Devices eventually fail, or are superseded when they come to the end of their service life. Device management services should support decommissioning devices securely, including revoking any tokens and identities associated with the device so that it is no longer able to communicate with other devices, apps or services within the system.
Device management challenges:
The key challenges involved with managing and maintaining IoT devices include security, interoperability, constrained devices, scalability, and availability.
Security is an important consideration across all layers of your IoT system. Device management services can make it easier to secure the IoT devices themselves by providing secure device registration and authentication services and by supporting encrypted machine-to-machine (M2M) communication.
The devices deployed within an IoT system now and into the future might be of different classes, be produced by a range of manufacturers, and use a range of communication protocols. Device management tools must support managing all of the devices consistently to maintain interoperability across heterogeneous devices. Look for device management services that support standard device management protocols, or which implement protocols and APIs to provide abstractions for managing devices generically in bulk.
IoT devices are often constrained, which means they have limited power, memory, processing capability, or connectivity. These constraints affect whether the device is capable of being managed remotely, and how effectively it can apply remote operations. If a device is powered by a battery, it is vital that the device be able to communicate with the device manager and perform updates or operations without exhausting the power available. If the power supply is exhausted and then an operation such as a factory reset or firmware update is interrupted, it could result in bricking the device.

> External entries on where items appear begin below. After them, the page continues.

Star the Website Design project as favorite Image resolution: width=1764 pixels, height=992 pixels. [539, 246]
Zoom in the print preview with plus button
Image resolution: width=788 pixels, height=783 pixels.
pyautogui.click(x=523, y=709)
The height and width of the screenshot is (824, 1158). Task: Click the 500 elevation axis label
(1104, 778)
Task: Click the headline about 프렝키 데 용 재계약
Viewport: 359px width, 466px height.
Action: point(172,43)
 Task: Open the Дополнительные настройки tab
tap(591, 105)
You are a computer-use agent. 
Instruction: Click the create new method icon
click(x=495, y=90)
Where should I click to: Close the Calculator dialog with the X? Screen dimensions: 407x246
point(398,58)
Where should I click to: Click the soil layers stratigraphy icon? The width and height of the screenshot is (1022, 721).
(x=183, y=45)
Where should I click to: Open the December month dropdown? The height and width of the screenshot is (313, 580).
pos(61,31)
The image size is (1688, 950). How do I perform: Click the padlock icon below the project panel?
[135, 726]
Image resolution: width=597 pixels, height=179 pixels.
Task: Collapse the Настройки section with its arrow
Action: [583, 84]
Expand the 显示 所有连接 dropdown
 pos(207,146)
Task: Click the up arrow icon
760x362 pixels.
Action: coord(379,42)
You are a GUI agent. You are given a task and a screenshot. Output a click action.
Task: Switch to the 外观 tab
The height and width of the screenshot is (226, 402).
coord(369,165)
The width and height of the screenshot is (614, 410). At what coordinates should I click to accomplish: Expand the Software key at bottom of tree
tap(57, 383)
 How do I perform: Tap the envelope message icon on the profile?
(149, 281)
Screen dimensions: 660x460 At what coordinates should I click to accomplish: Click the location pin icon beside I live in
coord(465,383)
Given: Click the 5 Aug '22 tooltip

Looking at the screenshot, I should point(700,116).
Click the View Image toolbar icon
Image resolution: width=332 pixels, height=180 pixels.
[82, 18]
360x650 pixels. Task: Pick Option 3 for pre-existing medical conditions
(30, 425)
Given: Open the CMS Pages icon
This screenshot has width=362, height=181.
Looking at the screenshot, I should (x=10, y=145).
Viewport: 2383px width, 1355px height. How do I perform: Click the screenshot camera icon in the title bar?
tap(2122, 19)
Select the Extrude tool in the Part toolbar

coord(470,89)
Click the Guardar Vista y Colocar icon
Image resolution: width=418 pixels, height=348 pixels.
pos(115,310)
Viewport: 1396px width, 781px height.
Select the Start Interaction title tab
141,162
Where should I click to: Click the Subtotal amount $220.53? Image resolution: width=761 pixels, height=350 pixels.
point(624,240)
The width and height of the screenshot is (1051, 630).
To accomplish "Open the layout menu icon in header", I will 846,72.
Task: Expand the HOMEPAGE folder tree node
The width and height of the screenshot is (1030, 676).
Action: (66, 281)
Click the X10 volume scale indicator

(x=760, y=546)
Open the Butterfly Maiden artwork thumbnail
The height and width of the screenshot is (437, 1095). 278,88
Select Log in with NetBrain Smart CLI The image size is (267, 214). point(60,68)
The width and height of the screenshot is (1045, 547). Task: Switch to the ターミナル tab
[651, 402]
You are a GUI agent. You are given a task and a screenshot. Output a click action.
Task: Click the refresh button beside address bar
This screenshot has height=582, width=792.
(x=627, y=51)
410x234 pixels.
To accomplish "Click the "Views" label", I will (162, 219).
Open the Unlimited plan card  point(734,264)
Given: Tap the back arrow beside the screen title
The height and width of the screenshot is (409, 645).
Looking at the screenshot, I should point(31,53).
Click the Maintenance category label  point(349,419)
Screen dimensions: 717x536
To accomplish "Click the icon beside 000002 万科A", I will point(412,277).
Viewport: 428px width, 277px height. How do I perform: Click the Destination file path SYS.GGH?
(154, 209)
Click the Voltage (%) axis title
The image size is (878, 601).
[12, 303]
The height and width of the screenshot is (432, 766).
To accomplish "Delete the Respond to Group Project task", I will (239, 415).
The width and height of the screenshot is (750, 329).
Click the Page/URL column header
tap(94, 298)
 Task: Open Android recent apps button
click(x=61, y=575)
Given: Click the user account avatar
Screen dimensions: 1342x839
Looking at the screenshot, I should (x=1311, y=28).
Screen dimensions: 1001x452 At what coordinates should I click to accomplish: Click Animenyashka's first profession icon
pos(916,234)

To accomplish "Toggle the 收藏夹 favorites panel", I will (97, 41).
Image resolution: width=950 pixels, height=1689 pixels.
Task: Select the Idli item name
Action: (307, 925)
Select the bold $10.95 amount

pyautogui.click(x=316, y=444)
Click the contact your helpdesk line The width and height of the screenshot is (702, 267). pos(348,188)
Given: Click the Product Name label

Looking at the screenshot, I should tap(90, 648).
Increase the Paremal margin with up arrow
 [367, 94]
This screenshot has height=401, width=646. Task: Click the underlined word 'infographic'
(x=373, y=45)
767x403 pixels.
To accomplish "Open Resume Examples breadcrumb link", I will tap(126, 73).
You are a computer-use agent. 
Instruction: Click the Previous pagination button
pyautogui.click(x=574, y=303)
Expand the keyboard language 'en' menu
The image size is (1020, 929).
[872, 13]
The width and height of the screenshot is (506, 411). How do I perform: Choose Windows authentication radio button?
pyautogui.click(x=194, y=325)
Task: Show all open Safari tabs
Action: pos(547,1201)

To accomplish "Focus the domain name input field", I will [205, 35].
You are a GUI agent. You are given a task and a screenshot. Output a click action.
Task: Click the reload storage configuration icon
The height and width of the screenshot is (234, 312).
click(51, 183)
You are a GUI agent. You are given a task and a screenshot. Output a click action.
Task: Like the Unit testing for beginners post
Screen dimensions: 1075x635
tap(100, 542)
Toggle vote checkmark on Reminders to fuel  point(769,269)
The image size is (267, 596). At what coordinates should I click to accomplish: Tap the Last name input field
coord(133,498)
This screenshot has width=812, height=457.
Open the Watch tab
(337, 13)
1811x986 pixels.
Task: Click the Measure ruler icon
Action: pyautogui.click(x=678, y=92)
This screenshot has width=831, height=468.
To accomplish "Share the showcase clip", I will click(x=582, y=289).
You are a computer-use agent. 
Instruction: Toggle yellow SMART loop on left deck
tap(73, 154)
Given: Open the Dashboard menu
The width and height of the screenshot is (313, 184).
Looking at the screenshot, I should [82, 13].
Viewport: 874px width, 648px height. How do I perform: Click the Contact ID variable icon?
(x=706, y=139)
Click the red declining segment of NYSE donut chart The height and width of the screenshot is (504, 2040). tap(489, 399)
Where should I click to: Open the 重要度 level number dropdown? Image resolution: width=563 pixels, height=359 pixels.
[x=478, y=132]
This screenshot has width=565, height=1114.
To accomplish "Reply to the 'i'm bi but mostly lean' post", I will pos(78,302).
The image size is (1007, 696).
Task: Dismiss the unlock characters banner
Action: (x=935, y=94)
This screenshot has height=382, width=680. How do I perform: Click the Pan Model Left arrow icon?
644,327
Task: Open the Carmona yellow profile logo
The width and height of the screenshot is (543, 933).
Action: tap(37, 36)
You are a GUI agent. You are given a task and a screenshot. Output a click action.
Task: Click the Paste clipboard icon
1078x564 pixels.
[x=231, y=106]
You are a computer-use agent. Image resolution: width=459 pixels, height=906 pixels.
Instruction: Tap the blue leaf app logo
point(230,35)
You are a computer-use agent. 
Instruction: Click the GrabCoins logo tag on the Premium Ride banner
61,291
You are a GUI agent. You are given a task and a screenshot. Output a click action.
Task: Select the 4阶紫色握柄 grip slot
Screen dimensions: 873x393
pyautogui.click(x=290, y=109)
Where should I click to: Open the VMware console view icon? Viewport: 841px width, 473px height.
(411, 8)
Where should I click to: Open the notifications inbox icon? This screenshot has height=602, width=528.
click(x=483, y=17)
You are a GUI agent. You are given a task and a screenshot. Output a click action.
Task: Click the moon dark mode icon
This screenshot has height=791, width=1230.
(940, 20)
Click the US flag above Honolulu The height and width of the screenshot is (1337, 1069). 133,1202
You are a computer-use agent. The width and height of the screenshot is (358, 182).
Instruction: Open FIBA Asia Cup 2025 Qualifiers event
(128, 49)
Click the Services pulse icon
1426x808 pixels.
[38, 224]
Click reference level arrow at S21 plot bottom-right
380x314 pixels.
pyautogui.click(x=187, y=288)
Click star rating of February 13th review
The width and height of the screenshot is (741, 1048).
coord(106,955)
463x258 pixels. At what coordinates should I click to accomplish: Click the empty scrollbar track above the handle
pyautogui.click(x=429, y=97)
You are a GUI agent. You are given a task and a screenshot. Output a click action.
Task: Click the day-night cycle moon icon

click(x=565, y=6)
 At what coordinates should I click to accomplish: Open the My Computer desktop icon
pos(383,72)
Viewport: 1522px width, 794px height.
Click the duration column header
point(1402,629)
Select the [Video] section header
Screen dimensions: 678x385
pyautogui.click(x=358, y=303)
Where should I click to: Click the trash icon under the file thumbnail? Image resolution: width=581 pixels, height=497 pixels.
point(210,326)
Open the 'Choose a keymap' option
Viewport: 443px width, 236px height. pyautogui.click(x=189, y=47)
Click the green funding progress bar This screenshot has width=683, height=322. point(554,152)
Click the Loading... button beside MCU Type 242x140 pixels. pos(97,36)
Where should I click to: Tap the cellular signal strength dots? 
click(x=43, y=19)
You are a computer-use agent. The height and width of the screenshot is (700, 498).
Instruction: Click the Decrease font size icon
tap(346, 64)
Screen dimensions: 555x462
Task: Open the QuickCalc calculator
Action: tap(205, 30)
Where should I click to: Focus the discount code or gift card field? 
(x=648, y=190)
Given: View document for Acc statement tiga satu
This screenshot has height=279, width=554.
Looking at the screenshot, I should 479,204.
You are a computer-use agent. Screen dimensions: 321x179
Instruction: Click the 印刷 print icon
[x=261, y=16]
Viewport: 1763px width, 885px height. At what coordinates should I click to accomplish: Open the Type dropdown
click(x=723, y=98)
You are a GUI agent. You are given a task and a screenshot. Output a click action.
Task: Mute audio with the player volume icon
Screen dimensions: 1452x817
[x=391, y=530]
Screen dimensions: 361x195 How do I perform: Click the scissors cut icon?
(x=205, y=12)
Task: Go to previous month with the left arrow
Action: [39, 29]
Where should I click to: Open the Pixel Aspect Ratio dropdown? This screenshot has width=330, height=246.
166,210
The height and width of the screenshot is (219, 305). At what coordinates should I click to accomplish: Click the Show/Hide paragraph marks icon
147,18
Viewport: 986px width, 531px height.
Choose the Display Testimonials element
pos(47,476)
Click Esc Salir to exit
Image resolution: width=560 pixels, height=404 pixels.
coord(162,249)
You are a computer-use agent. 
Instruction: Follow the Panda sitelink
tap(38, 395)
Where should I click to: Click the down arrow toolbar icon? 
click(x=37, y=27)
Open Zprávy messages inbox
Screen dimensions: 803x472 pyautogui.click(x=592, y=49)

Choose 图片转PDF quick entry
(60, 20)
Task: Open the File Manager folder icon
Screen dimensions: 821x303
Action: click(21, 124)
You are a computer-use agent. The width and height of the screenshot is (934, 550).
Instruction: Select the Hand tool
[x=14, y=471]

As more devices are added to the system, device management services need to scale to handle larger numbers of devices that are registering and communicating with the device management service. Device management services need to be able to handle the increased number of routine device management operations that will need to be performed at any given time.
Automation is key to scaling device management for IoT, because it quickly becomes impractical to monitor and manage all of the devices manually. An administrator should only need to step in to intervene if something unexpected happens.
Device management services must be aware of context in order to ensure availability. Device management includes monitoring the current state of devices so that you don’t try to reboot a device while it is in the middle of an update, but also includes broader awareness of the state of the network, awareness of the device’s status and available power, or what the current device usage looks like before performing maintenance operations.
Why Device Management is difficult for IoT:
- Scale of the devices: The number of devices to be connected is very huge.
- Variations in the devices: Different categories/models/vendors
- Criticality of the services: IoT touches almost critical parts of life (Like the example figure above, it even impacts regular day to day life)
- Regulation compliance
- Performance issues
Device management services help to automate the management of IoT devices throughout their lifecycle – including provisioning, authentication, configuration, maintenance operations, monitoring, and eventually decommissioning. Device management is a critical component for any scalable, secure and interoperable IoT solution.